▸ **ENTRIES PROVIDED**
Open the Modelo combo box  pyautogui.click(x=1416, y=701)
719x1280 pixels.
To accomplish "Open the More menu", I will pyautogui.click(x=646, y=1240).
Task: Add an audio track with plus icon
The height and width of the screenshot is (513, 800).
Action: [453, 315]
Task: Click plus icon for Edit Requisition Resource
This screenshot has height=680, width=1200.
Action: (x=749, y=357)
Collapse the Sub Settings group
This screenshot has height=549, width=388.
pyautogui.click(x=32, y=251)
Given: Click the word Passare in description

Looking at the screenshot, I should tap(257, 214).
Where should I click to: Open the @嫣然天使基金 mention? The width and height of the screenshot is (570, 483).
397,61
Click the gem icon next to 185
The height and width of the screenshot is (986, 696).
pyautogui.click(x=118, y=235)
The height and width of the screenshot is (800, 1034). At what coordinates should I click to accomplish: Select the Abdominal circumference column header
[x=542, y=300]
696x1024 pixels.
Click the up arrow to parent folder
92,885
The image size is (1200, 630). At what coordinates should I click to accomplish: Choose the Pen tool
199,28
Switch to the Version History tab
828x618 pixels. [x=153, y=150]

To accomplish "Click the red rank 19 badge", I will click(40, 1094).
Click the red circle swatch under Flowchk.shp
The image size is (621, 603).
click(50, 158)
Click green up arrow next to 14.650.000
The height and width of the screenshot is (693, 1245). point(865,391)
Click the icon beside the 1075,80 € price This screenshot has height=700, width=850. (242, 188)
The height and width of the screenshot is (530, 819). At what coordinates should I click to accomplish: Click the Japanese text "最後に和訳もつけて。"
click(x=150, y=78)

▸ **WORK ITEM**
What lines of the listing contain the word "Task"? Copy them all.

▸ **EXPECTED ANSWER**
Task: Add an audio track with plus icon
Task: Click plus icon for Edit Requisition Resource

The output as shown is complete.